■ THE PROBLEM ■
Line count for "agent": state how many lines of the data below include it, and output nothing more.

Start of GIVEN DATA

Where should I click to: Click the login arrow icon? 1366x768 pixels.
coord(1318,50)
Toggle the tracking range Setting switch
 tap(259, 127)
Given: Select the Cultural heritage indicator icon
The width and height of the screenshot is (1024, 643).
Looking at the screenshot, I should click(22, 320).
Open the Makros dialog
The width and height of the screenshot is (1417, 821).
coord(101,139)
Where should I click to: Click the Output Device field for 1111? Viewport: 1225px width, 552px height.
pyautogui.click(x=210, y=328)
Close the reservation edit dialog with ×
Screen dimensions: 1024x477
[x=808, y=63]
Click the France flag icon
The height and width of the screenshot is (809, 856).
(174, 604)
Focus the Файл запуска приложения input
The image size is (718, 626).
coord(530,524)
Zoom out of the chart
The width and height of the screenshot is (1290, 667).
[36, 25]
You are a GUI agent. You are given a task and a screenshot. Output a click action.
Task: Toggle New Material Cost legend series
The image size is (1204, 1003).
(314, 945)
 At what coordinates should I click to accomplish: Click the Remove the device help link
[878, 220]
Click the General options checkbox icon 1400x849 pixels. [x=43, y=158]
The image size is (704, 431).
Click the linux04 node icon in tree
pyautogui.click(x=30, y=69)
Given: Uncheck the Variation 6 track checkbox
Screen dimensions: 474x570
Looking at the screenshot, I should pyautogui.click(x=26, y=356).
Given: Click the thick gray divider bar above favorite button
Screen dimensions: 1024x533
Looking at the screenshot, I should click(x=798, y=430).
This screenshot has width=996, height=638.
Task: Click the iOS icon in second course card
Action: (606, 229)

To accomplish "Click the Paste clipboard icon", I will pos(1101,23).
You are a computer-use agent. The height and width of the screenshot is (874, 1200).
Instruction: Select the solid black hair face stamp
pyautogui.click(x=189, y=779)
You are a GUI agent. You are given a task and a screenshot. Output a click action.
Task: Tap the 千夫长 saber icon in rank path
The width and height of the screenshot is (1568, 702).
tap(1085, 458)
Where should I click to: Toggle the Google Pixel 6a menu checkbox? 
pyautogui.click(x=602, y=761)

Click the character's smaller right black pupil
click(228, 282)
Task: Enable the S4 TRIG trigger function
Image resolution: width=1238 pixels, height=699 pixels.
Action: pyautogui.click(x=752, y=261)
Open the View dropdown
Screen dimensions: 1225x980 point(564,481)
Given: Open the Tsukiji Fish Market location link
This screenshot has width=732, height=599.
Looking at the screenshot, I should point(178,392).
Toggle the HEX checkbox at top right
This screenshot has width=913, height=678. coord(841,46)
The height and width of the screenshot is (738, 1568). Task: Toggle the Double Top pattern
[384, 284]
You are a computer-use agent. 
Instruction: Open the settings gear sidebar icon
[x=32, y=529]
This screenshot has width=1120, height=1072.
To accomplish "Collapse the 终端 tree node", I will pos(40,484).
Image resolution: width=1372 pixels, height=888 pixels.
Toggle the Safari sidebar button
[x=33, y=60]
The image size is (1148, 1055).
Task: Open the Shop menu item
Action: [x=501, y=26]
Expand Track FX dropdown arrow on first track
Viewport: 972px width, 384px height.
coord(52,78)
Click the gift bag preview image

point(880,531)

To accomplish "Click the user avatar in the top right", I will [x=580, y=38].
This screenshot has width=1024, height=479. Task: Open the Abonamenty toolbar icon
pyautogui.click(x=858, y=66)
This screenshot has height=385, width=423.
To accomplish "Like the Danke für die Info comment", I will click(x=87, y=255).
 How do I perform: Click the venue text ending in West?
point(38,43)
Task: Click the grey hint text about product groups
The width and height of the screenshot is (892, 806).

End of GIVEN DATA

■ TASK OUTPUT ■
4